Wenn ich etwas kritisieren sollten, dann das die Personen überwiegend etwas stereotypisch sind und mir bis auf Asma Anwar weitgehend fremd blieben. Rückblickend muss ich jedoch sagen, dass zumindest der zweite Aspekt auch ein Teil der Geschichte ist und von der Autorin durchaus auch so gewollt sein kann. Auch war ich mir nicht ganz sicher, inwieweit die Geschichte satirisch sein sollte. Einerseits ist zum Beispiel der unterschiedliche Umgang der Figuren mit ihrer Trauer recht differenziert und facettenreich dargestellt, andererseits gibt es aber auch immer wieder satirisch anmutende Übertreibungen.
Sehr passend gewählt finde ich den Titel, der zunächst einmal nur die Einsendung eines Designs auf eine Ausschreibung bedeuten kann, aber auch Unterwerfung. Im Buch taucht der Begriff "Submission" mehrfach auf und unterschiedliche Facetten der Unterwerfung werden durchgespielt. Alle Figuren werden vor die Frage gestellt, inwieweit sie sich unterwerfen wollen, und was die Konsequenzen sind, wenn sie es tun oder auch nicht tun. Ob es darum geht, inwieweit man sich einer Jury-Entscheidung zu unterwerfen muss, oder den Befindlichkeiten der Familien, verschiedenen Interessengruppen oder der Meinung der Mehrheit. Ob man seine eigenen Prinzipien über Bord werfen soll, um die Werte eines verstorbenen Partners zu ehren. Inwieweit man sich Traditionen unterwirft, oder ob man aus Konventionen ausbricht. Ob man zu stolz ist, sich zu unterwerfen.

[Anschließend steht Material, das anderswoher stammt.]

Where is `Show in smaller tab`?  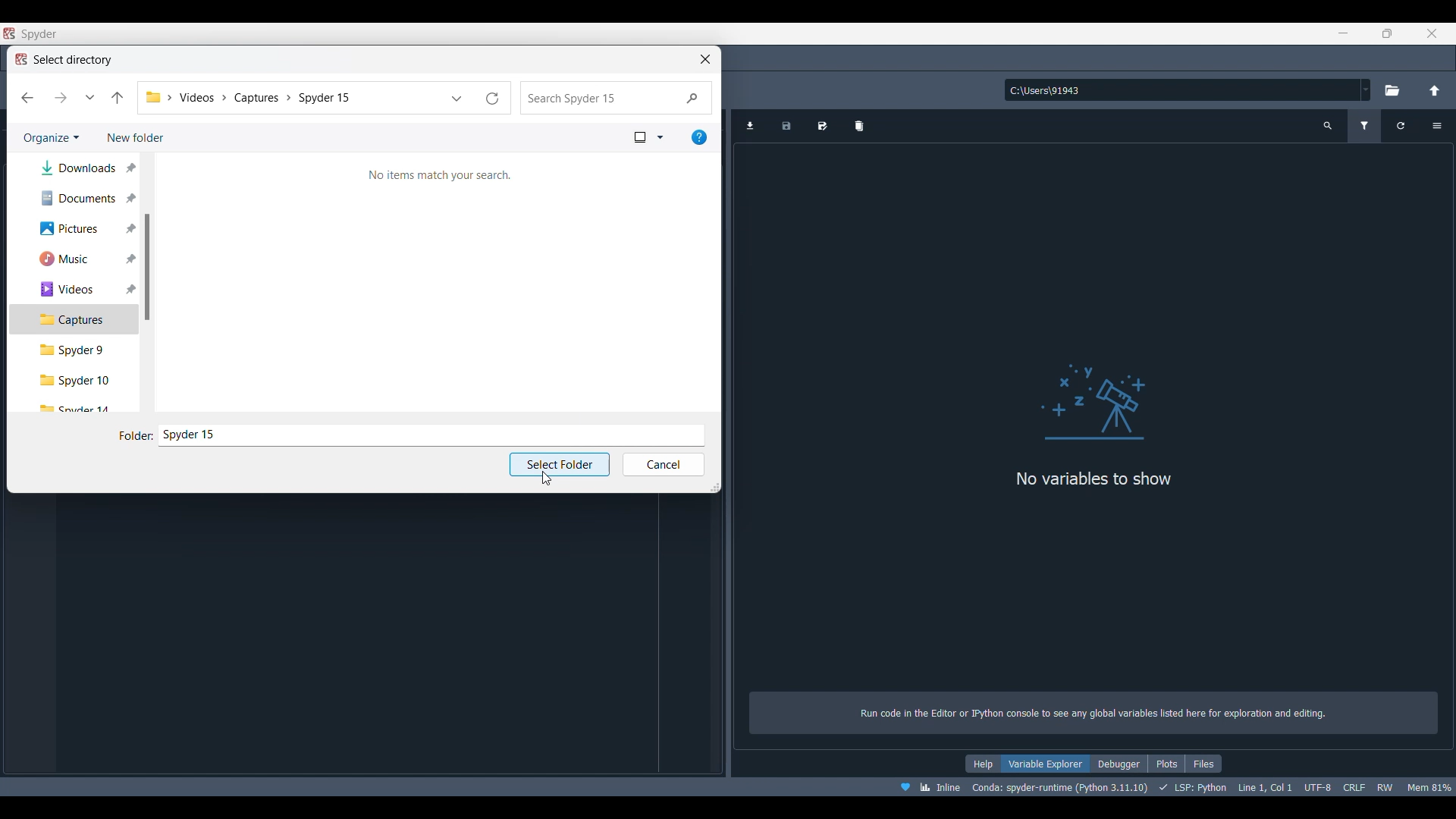 Show in smaller tab is located at coordinates (1387, 33).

Wenn man sich an die Diskussion um die "Ground Zero Mosque" erinnert, dann bleibt das Gefühl, dass die Geschichte in der Realität genauso ablaufen könnte. Allerdings ist das Buch hier nicht antizipatorisch, denn es ist erst 2011 erschienen.
Über die Autorin
Amy Waldman was Leiterin des Süd-Asien-Büros der The New York Times. Sie lebt mit ihrer Familie in Brooklyn. "The Submission" ist ihr erster Roman.